しかし、フェリクには街への出入り口がわからない。とりあえず、と階段を降りてみたが、端まで見渡せないほど廊下は広い。誰かに訊こうにも、廊下を歩く者に声をかける勇気もない。勘でいくしかないようだ、とフェリクは溜め息を落とした。

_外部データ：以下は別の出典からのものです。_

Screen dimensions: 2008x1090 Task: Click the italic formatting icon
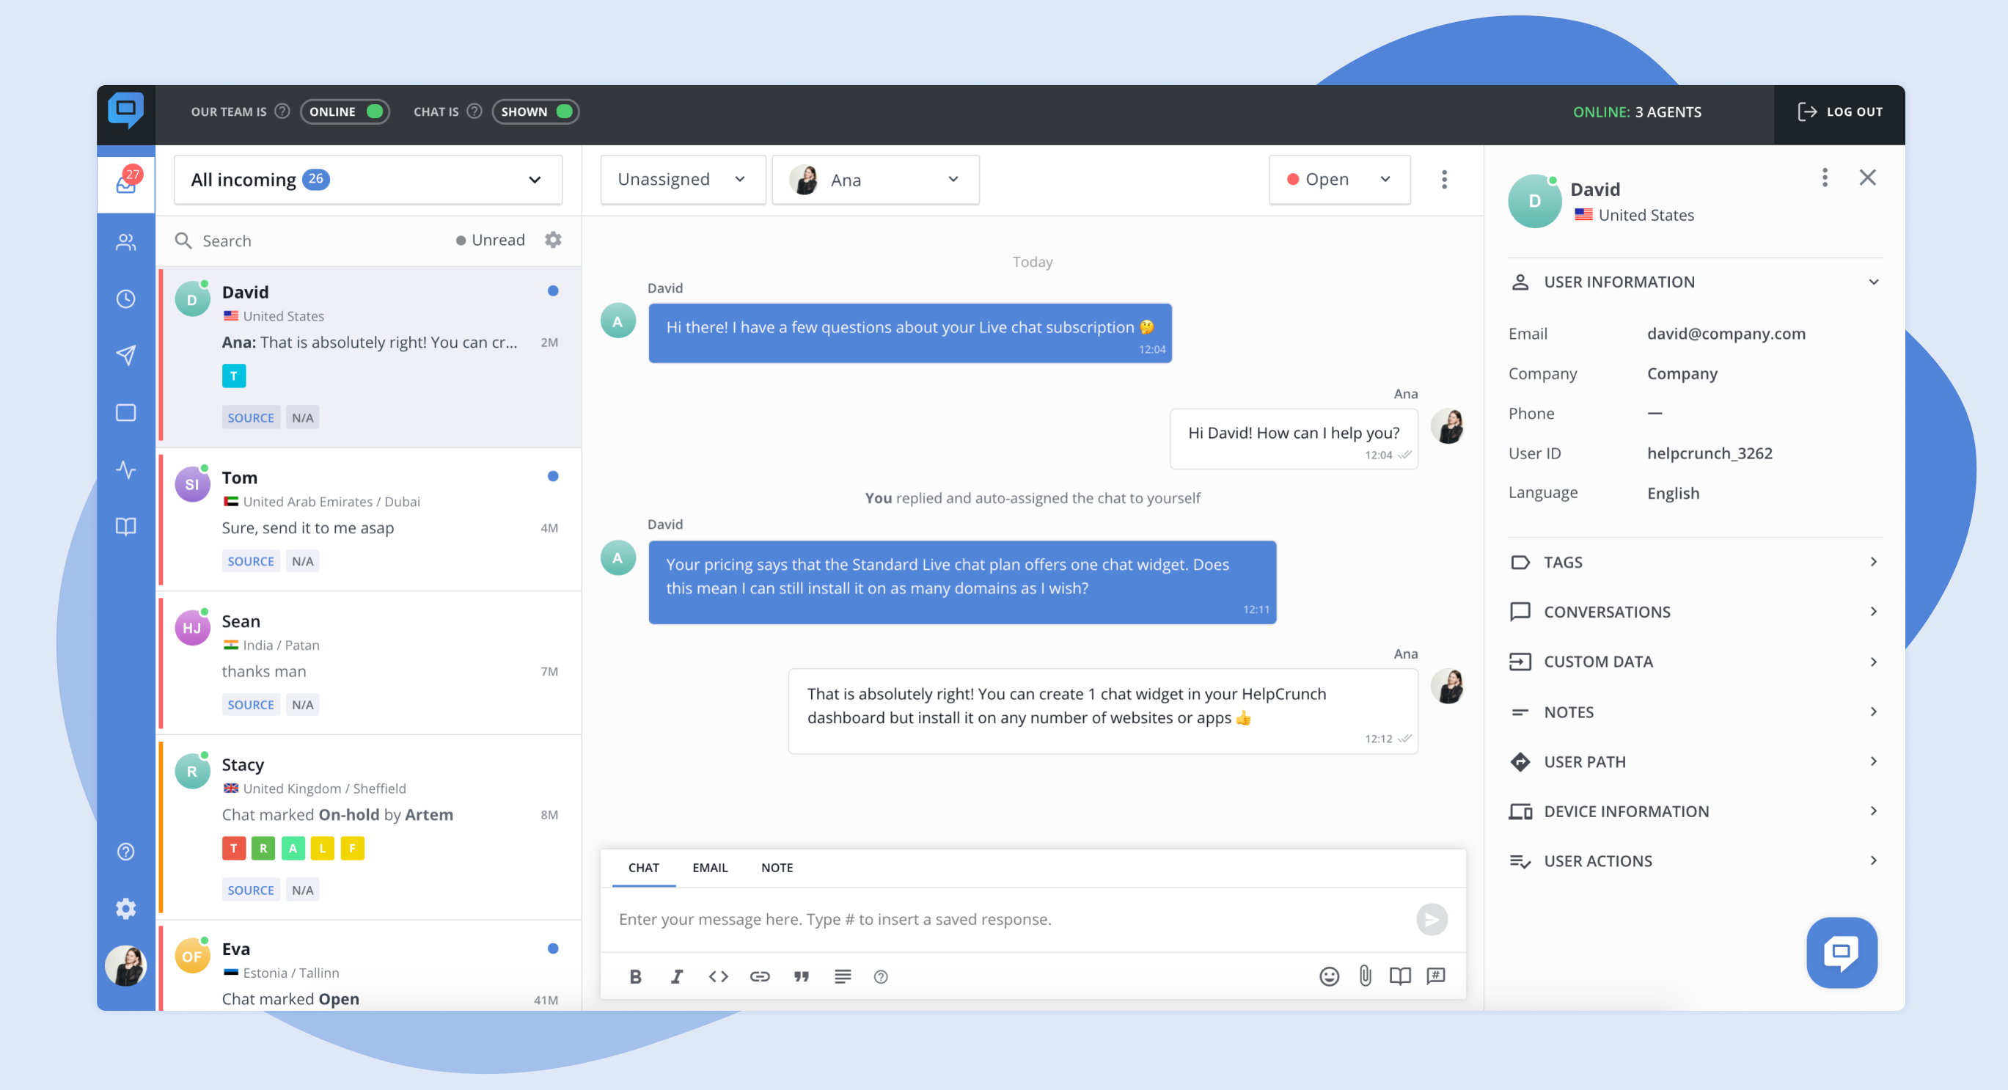(x=676, y=975)
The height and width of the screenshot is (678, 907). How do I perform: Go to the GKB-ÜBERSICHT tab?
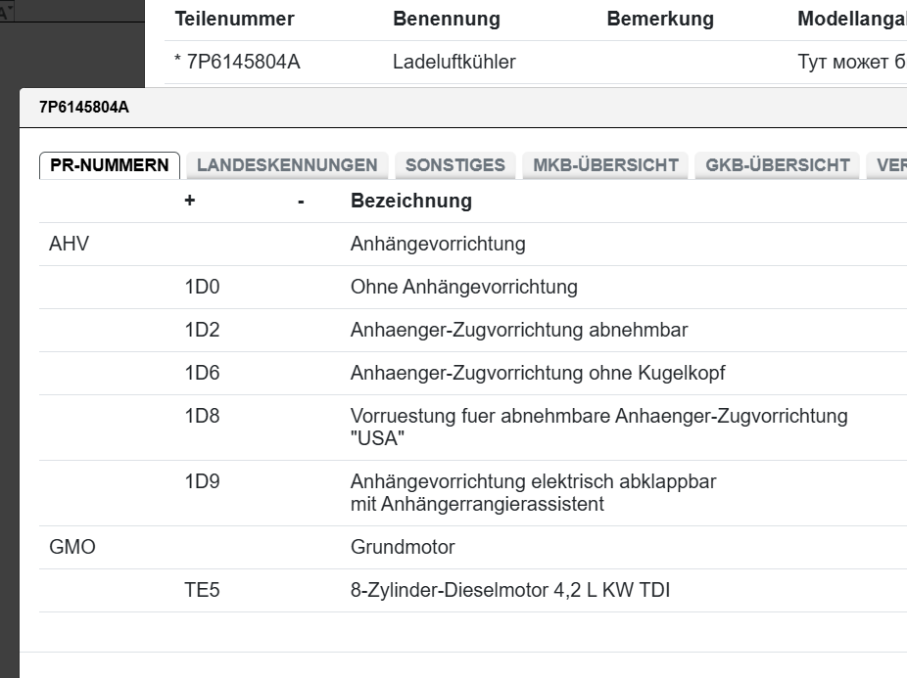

とぼとぼと歩いていると、廊下に面した中庭のような場所が目に留まった。外壁に囲まれたそこは、小さな花々が咲き誇り、美しい蝶が舞っている。まるで楽園のようだ、と考えながら、フェリクはその中に引き込まれていった。その中央に、高い石碑が佇んでいる。何か文字が刻まれているようだが、フェリクの読める文字ではないらしい。まるで隔離された空間のように、街や城の喧騒が遠ざかる。
「小僧。そこで何をしている」
不意に背後から声が聞こえ、フェリクは肩を跳ねさせた。我に返ったフェリクに視線を遣るのは、独特の模様が描かれた上質のローブを身に纏った、浅黒い肌の背の高い男性だった。
「……街への出方がわからなくて……」
男性の気迫に押されつつ、フェリクは自信なく言う。男性は目を細め、片眉を上げて見せた。
「傷はもうよいのか?」
「え……?」
男性が歩み寄って来ると、その圧倒的な威圧感に退きそうになる。しかし、それは失礼かとなんとか踏み止まった。
「お前に助けられた馬車に乗っていたのだ」
男性は嫌味っぽい笑みを浮かべて言う。フェリクはなんと返答したものかと、曖昧に笑って誤魔化した。
「街に出るには、南側の門だ」
そう言って男性が指差したのは、先ほどフェリクが歩いて来たほうの廊下だった。つまり出入口の反対側に向かって来てしまっていたらしい。そのことに気付き、フェリクはまた苦笑いを浮かべる。
「お前の馬は、街の厩にいる」
「ありがとうございます……」
「……次に見えるときは、まともに剣を取れるようになっておくことだな」
「え?」
上手く聞き取れず首を傾げたフェリクには応えず、男性は廊下に戻って行く。フェリクは胸に僅かな違和感を懐きつつ、男性が指差した方向に、つまり元来た廊下に戻った。ここから南側の門は見えないが、無事に街へ出られることを祈りつつ歩く。早く自分に不釣り合いな場所から離れたかった。